Rows on where targets appear
++++++++++++++++++++
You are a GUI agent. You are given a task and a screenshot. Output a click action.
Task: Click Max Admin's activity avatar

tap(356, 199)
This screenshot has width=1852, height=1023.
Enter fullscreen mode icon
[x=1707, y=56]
++++++++++++++++++++
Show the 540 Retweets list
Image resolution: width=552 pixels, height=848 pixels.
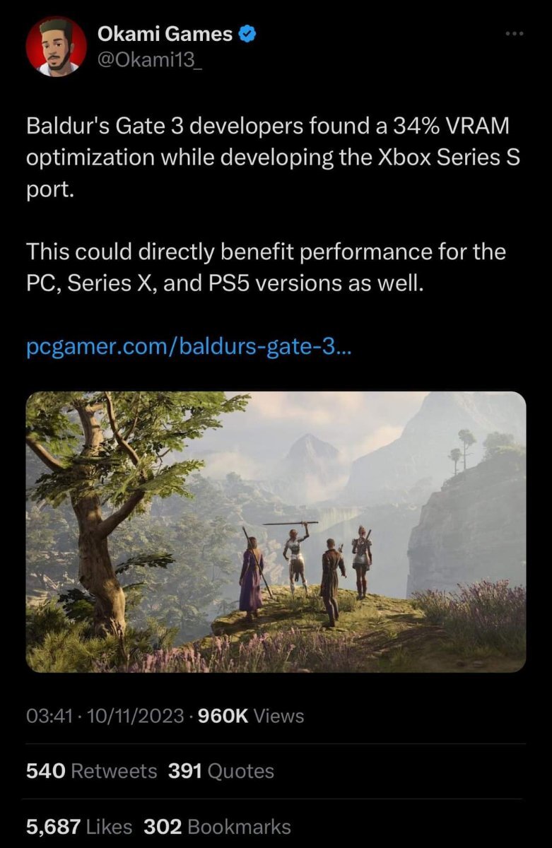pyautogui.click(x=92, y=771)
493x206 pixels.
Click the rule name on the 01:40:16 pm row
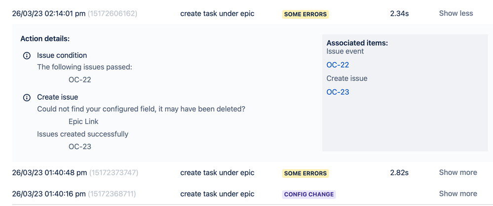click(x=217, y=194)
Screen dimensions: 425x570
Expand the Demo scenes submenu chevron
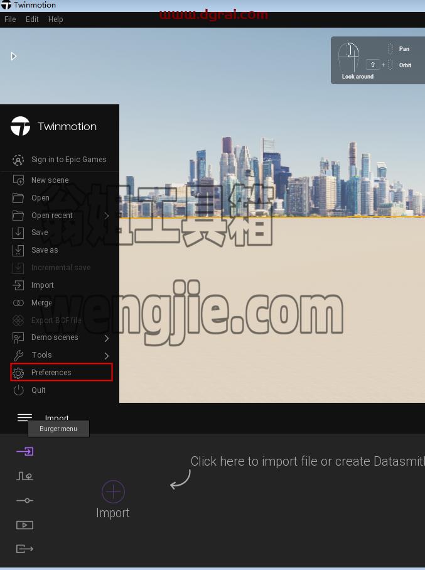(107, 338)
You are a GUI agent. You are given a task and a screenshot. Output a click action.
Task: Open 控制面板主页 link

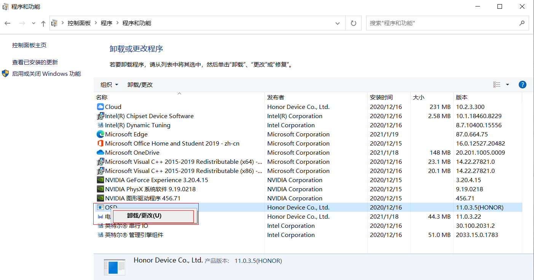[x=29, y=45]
++++++++++++++++++++
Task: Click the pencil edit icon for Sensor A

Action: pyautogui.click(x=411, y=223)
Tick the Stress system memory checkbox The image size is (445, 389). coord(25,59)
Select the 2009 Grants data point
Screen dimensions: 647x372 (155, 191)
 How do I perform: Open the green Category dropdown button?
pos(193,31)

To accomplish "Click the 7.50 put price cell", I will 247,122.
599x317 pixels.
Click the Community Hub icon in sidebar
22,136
++++++++++++++++++++
*EXERCISE*
Rename "chevron" to "arrow" in the part that opens with the line containing "Screen dimensions: 425x570" and closes with the line containing "[x=29, y=45]", then write out that part with nothing else altered. Omit the pictures from your answer.

*FULL ANSWER*
Screen dimensions: 425x570
Expand the Demo scenes submenu arrow
(107, 338)
You are a GUI agent. You are given a task and a screenshot. Output a click action.
Task: Open 控制面板主页 link

[x=29, y=45]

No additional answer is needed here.